Stored dataset items:
>>>

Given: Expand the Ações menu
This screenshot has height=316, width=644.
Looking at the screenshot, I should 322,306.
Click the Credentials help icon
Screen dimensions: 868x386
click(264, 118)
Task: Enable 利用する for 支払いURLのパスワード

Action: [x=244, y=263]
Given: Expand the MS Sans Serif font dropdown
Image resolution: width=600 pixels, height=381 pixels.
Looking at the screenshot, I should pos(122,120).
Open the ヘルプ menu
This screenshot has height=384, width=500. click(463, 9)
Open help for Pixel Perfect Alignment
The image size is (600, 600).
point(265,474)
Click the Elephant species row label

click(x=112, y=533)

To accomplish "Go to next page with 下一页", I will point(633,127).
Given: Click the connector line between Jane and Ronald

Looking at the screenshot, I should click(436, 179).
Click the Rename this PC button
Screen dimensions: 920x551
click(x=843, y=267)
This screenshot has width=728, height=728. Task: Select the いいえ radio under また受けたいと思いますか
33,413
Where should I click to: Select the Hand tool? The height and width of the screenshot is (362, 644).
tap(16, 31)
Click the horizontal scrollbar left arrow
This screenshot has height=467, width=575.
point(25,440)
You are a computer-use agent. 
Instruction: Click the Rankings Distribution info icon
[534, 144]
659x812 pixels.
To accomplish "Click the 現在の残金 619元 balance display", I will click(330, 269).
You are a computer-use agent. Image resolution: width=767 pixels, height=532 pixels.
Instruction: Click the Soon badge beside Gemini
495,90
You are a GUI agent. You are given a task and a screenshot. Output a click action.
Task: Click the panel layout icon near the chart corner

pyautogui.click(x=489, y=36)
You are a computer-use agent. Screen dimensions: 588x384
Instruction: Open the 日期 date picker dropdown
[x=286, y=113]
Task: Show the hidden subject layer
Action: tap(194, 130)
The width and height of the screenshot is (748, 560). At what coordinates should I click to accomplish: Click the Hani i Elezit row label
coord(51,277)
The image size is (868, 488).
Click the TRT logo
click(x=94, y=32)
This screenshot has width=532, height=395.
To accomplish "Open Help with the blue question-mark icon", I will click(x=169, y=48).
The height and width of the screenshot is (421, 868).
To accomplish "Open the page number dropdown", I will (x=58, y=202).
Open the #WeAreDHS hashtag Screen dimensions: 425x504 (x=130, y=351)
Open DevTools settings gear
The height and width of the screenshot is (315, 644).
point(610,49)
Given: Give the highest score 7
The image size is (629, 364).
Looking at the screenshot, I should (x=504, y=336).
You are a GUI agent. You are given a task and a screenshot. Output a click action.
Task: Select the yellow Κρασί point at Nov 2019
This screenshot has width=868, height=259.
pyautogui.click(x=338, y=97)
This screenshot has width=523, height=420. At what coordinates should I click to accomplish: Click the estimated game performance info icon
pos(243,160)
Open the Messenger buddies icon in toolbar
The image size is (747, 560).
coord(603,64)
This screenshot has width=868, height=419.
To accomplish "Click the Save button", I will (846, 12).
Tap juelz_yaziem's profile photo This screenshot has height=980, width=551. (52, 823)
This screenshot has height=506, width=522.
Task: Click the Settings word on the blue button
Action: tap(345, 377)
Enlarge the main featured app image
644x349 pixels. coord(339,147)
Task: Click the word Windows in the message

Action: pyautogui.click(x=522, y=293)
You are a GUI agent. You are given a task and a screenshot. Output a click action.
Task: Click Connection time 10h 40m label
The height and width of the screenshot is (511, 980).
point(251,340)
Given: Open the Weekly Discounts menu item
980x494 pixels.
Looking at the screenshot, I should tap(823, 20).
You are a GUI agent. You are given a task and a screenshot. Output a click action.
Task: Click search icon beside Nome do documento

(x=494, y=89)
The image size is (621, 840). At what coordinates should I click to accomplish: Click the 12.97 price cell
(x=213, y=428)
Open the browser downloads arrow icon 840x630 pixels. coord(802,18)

<<<

- **Prompt**: Wherever a line in the data above holds "page", copy that line.

- **Reply to the exercise**:
To accomplish "Go to next page with 下一页", I will point(633,127).
To accomplish "Open the page number dropdown", I will (x=58, y=202).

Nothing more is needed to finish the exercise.